### [Action item]
Reproduce the data word for word from the line with "The width and" through the end of the data, and leave out the pictures.

# # #

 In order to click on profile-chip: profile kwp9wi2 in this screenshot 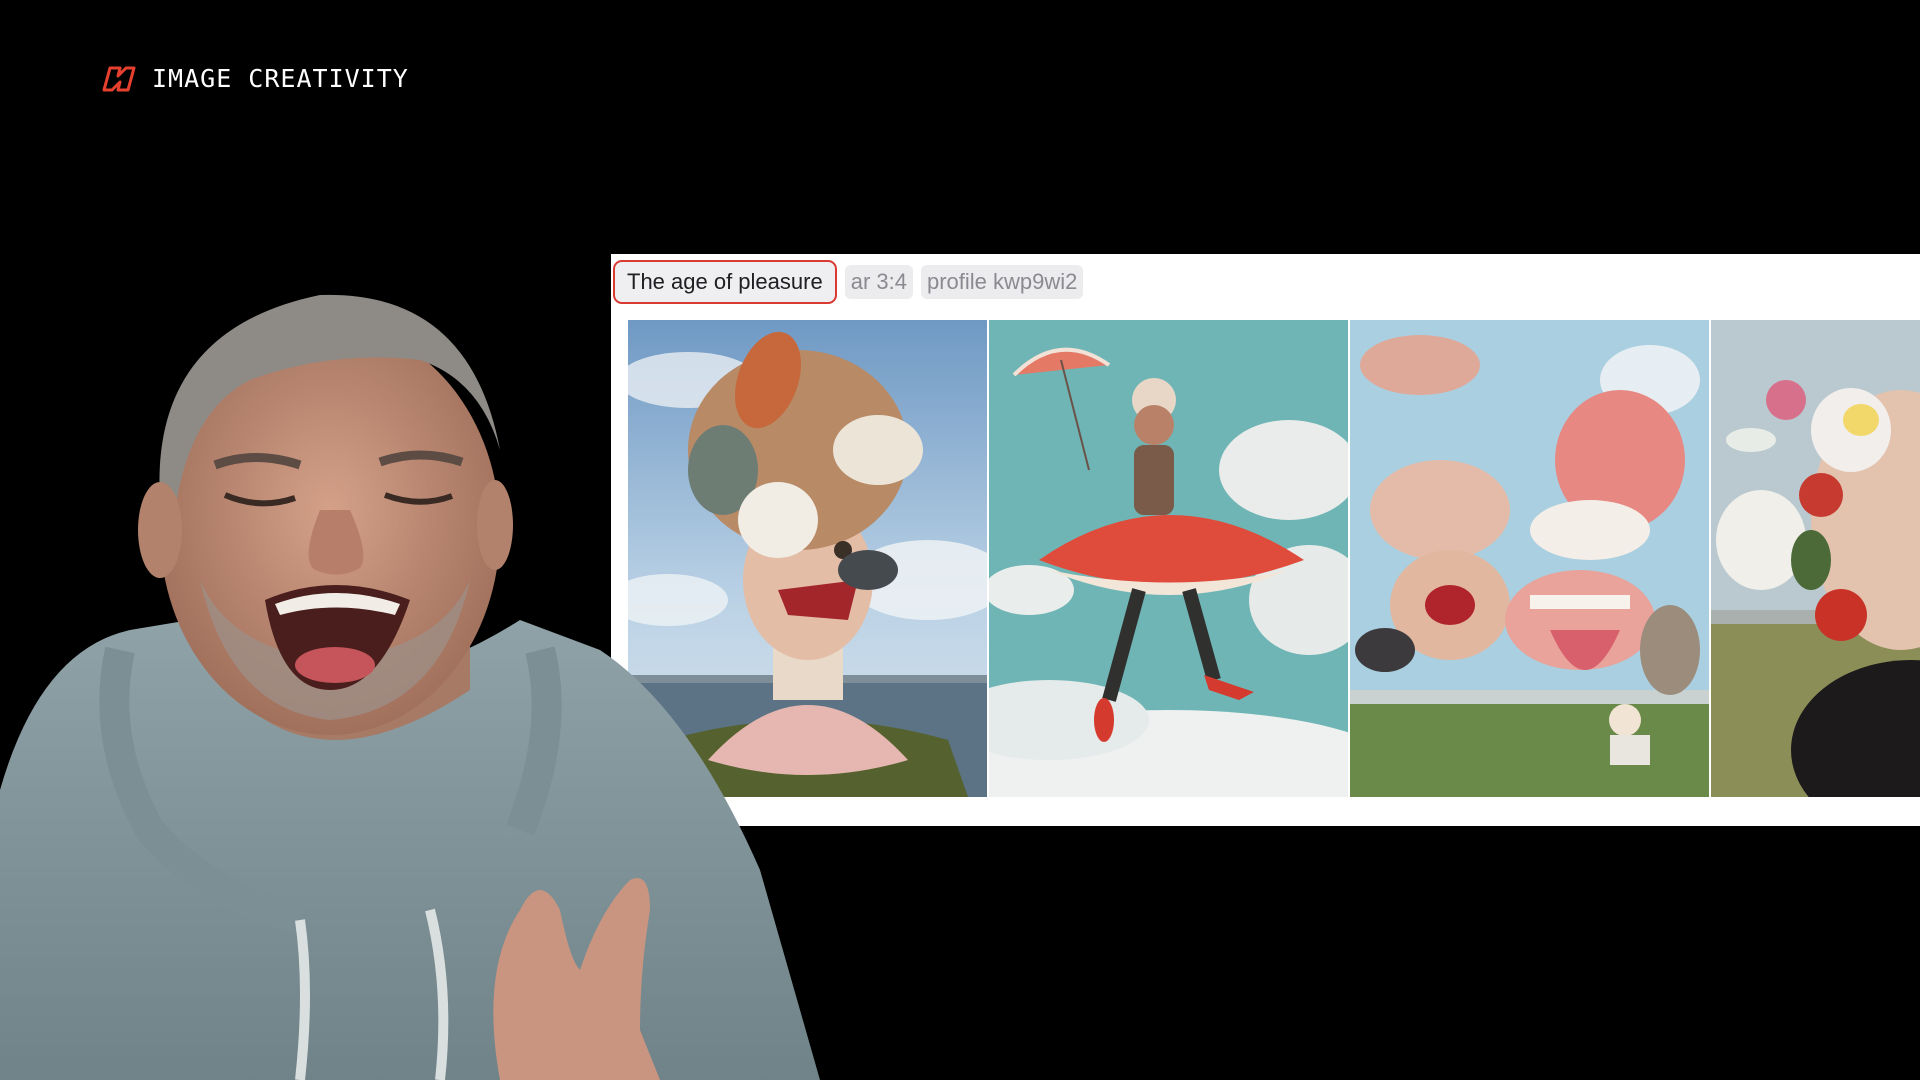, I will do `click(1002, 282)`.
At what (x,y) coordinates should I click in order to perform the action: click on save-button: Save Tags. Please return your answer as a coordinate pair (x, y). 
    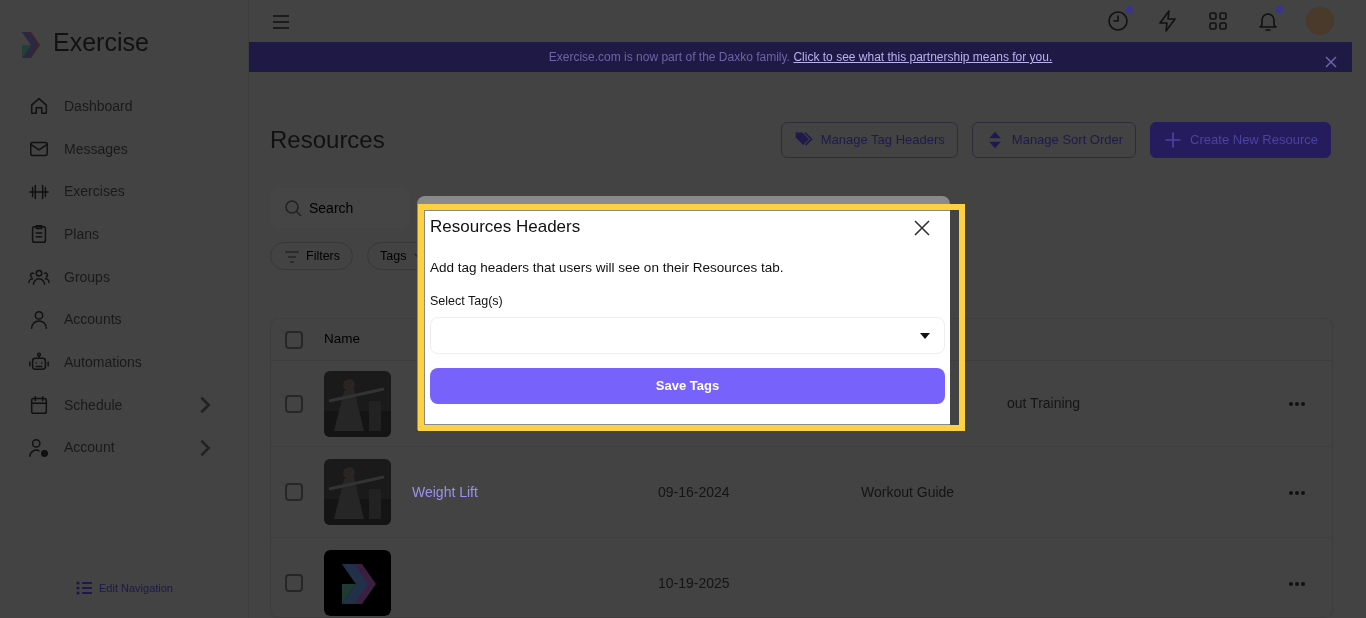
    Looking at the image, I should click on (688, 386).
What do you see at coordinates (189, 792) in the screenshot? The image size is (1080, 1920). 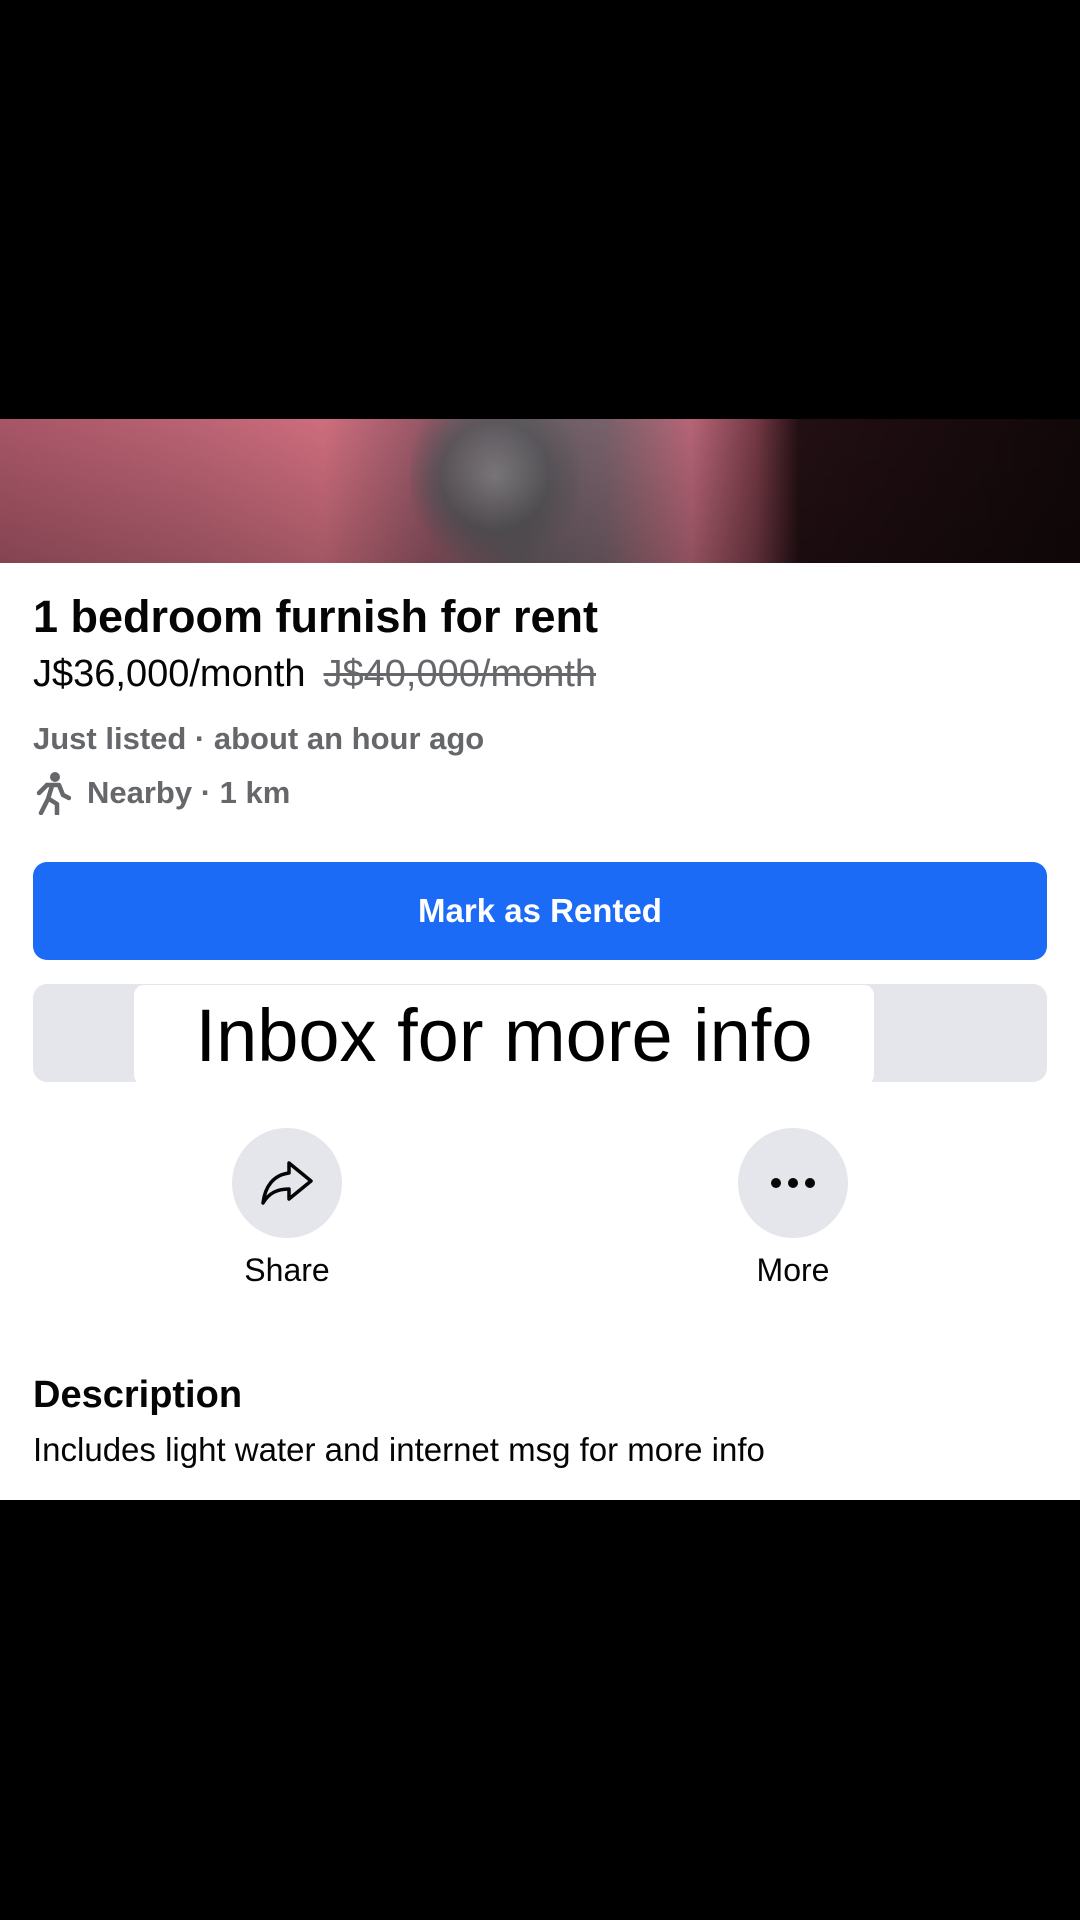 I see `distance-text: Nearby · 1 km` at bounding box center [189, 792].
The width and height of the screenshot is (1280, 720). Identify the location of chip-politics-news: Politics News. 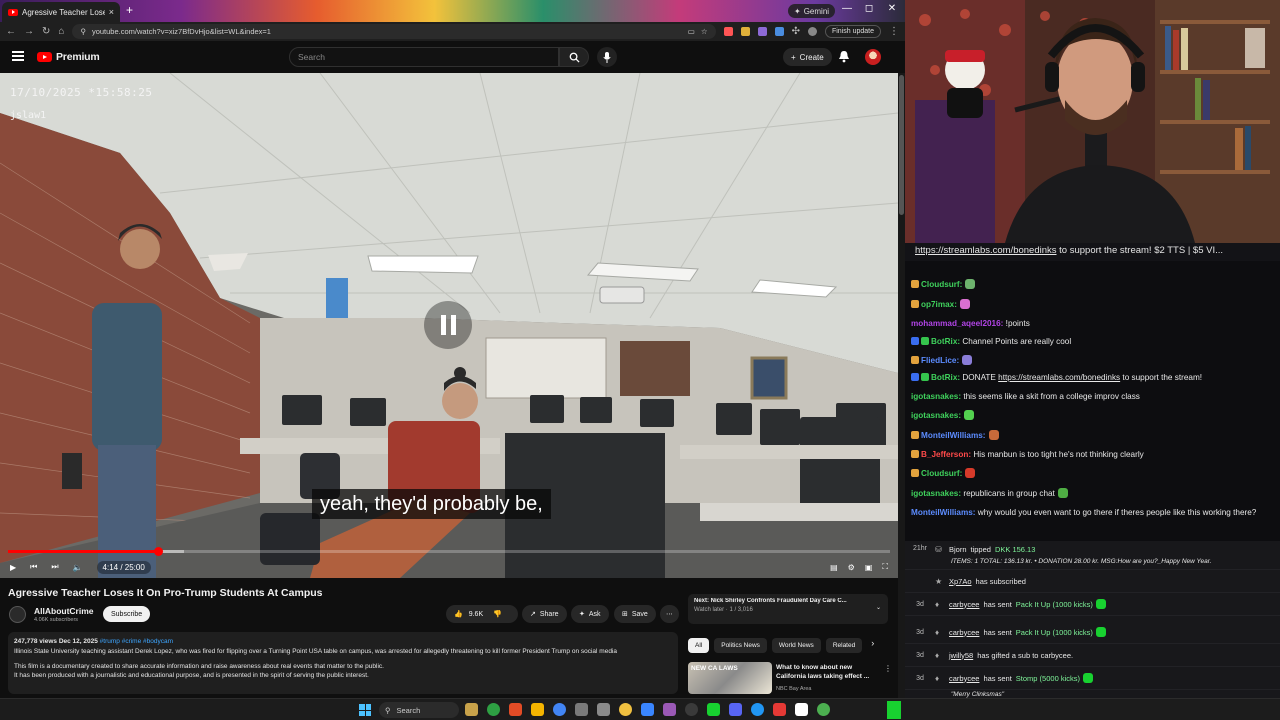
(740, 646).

# # #

### [Expected answer]
The width and height of the screenshot is (1280, 720). Identify the location of chip-politics-news: Politics News. 
(740, 646).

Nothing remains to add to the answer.